MCs, DJs e produtores: racistas, homofóbicos e misóginos. Ah, os misóginos… daria para fazer uma lista (grande) com os nomes. Mais que um “papo de feminista”, isso é papo de consciência e empatia. Os homens sempre tiveram privilégios em todos os campos, sejam eles acadêmicos, artísticos ou trabalhistas. Se a luta tem como fundamento cessar as diferenças entre nossos semelhantes, o primeiro passo é reconhecer onde estão seus privilégios. Por exemplo, homens não precisam pensar no que significa para eles o fato de 50,3% dos homicídios de mulheres no Brasil serem cometidos por familiares (sendo 33,2% por parceiros ou ex-parceiros), ou que um estupro acontece a cada 11 minutos, ou que uma mulher é vítima de violência doméstica no Brasil a cada 4 minutos.

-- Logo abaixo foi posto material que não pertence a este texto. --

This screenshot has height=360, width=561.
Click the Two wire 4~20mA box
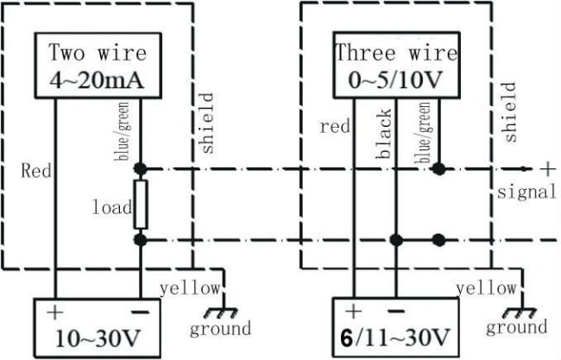tap(97, 65)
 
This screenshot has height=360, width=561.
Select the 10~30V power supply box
tap(97, 323)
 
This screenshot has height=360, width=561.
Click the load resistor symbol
tap(140, 204)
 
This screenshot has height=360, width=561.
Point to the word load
tap(113, 207)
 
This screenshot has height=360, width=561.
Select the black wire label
tap(384, 134)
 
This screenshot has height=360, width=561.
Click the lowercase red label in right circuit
tap(334, 127)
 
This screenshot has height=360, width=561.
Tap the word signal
tap(526, 193)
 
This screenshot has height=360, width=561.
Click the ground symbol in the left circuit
tap(211, 313)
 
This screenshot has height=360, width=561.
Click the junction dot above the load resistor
tap(140, 168)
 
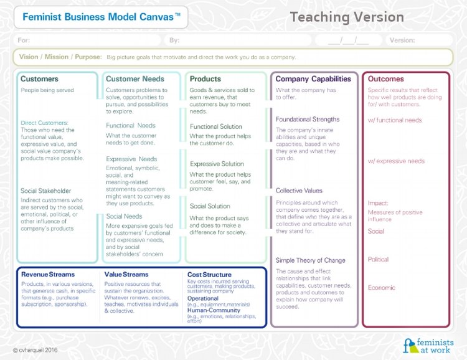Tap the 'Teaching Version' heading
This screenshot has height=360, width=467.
(x=347, y=17)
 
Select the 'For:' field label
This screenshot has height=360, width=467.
(x=24, y=40)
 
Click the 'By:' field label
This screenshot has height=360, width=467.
(x=174, y=40)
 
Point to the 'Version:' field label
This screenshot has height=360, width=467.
(x=402, y=40)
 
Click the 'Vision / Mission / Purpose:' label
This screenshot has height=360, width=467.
(x=60, y=57)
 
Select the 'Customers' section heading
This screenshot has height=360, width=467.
(x=39, y=79)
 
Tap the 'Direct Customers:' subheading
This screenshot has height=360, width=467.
(x=45, y=123)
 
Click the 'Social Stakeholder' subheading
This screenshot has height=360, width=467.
(x=46, y=191)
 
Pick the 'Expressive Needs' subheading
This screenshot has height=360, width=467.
(x=131, y=159)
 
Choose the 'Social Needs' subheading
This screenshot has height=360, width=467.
(x=124, y=216)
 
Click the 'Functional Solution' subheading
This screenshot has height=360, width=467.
(x=216, y=126)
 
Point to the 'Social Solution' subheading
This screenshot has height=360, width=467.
(x=210, y=206)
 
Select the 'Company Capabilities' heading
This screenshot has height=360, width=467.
(x=313, y=79)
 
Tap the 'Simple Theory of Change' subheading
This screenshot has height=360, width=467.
(x=310, y=260)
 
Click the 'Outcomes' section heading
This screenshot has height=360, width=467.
(x=386, y=79)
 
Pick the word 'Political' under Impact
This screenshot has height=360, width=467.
(x=378, y=259)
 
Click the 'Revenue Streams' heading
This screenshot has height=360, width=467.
(x=48, y=274)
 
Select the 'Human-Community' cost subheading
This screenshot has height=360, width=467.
(x=214, y=310)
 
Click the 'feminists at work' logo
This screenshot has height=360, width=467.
(x=428, y=346)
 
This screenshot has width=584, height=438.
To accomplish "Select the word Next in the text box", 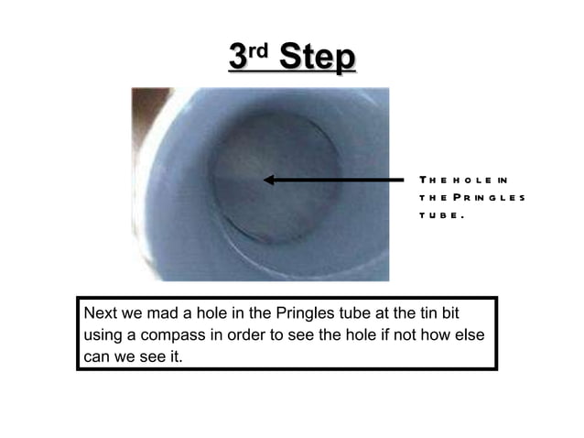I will click(x=100, y=314).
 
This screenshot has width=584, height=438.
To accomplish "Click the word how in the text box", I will click(x=446, y=334).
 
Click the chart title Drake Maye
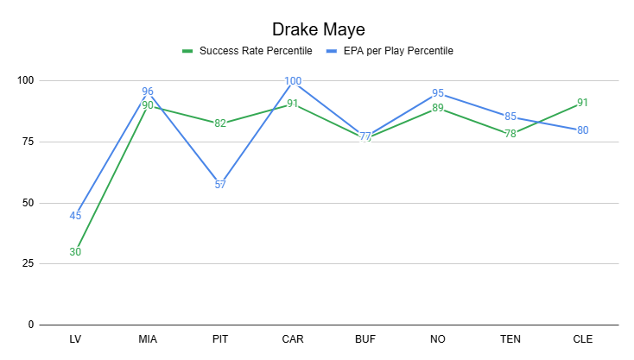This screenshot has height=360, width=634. tap(317, 28)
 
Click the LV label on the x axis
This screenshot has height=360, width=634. tap(75, 339)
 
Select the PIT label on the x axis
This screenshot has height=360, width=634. tap(220, 339)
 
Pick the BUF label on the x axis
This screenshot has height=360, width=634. tap(365, 339)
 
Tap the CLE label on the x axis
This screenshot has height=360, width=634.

E o que isso tem a ver com o hip hop?

Há muito tempo nós mulheres já estamos batendo nessa tecla e ainda é necessário dizer em alto e bom tom: a cena underground não tem espaço para quem apoia qualquer sistema de opressão. Há inúmeras denúncias de mulheres expondo MCs que foram/são abusivos, machistas, violentos. Mas rimam bem. E nada acontece. As minas seguem sendo desacreditadas, e os MCs seguem com o mesmo público. O mesmo hype. Porque rimam bem, unicamente.

Não tem lógica passar a mão na cabeça do MC favorito que rima uma coisa e age de maneira contraditória na vida pessoal. “Ah, mas é a vida íntima do cara…”. Não. O rap não é um gênero qualquer no qual a conduta da pessoa pode se separar da música, justamente porque não é uma música comercial. Nunca foi. E nunca teve espaço para quem não tem postura.

O errado tem que ser cobrado, principalmente pelo público, que não pode ser permissivo a ponto de continuar gerando renda, shows e sucesso para uma pessoa, por exemplo, que bate na companheira. Que expulsa mina do camarim depois de receber um “não”. Que aproveita da fragilidade da mulher que foi abusada para gerar hype e levantar brigas antigas que foram mal resolvidas. Que tem um vasto histórico de comportamentos abusivos, inclusive com mulheres da cena underground.

“Fui criado de maneira machista, mas o mundo está mudando. Não faz nenhum sentido o homem ser beneficiado só por ser homem, é injusto. No momento em que entendi que, se eu não respeitar uma mulher, não vou respeitar ninguém, aí ficou fácil. Mudei como pessoa, minha música mudou, minha abordagem, o entendimento do mundo…”. A fala é de Mano Brown. Se ele, no alto de seus 30 anos de carreira, reconheceu o quanto isso é importante, porque uma geração que tem acesso à informação de maneira muito mais fácil não reconheceria?